Speech Densely Connected Convolutional Networks
for Small Footprint Keyword Spotting
Abstract:
In a society where human-computer interaction is becoming increasingly important, voice assistants that use voice recognition to drive or control devices are becoming more common. However, many voice assistant users are concerned about personal privacy. The reason is that most of the voice assistants in the market will capture the voice of the command and upload it to the cloud for processing, and these voice clips will be temporarily stored by the company providing the service. To solve this problem, keyword spotting at the end of computing is an important task in voice human-computer interaction. For high privacy, the identification task needs to be performed at the edge, so the purpose of this task is to improve the accuracy as much as possible within the limited cost.
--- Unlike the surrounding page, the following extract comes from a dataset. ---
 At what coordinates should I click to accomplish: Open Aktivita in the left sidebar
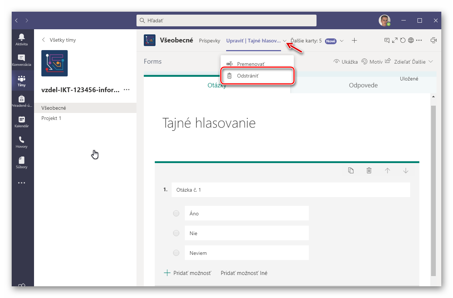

This paper discusses the application of Densely Connected Convolutional Networks (DenseNet) to the keyword spotting task. To make the model smaller, we replace the normal convolution with group convolution and depthwise separable convolution. To increase the accuracy, we add squeeze-and-excitation networks (SENet) to enhance the weight of important features. In order to investigate the effect of different convolutions on DenseNet, we built three models: SpDenseNet-G, SpDenseNet-D, and SpDenseNet-L and generated individual compact variants for each model.
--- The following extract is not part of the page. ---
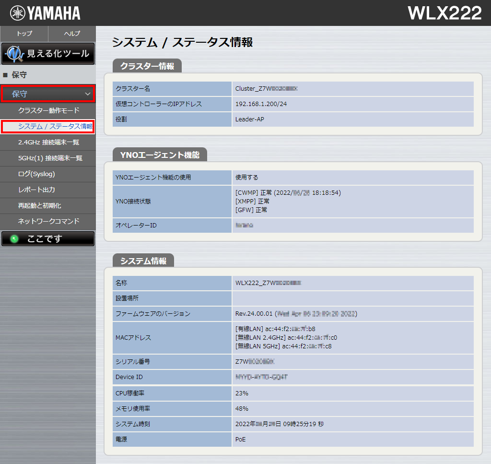Open 2.4GHz 接続端末一覧
Screen dimensions: 491x464
point(48,143)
We validated the network using the Google Speech Commands Dataset. Our proposed network had better accuracy than other networks even with less number of parameters and floating-point operations (FLOPs). SpDenseNet-D could achieve the accuracy of 96.3% with 122.63K trainable parameters and 142.7M FLOPs. Compared to the benchmark paper, only about 52% of the number of parameters and about 12% of the FLOPs are used. In addition, we varied the depth and width of the network to build a compact variant. It also outperforms other compact variants, SpDenseNet-L-narrow could achieve the accuracy of 93.6% with 9.27K trainable parameters and 3.47M FLOPs. Compared to the benchmark paper, our accuracy improves by 3.5% and uses only about 47% of the number of parameters and about 48% of the FLOPS.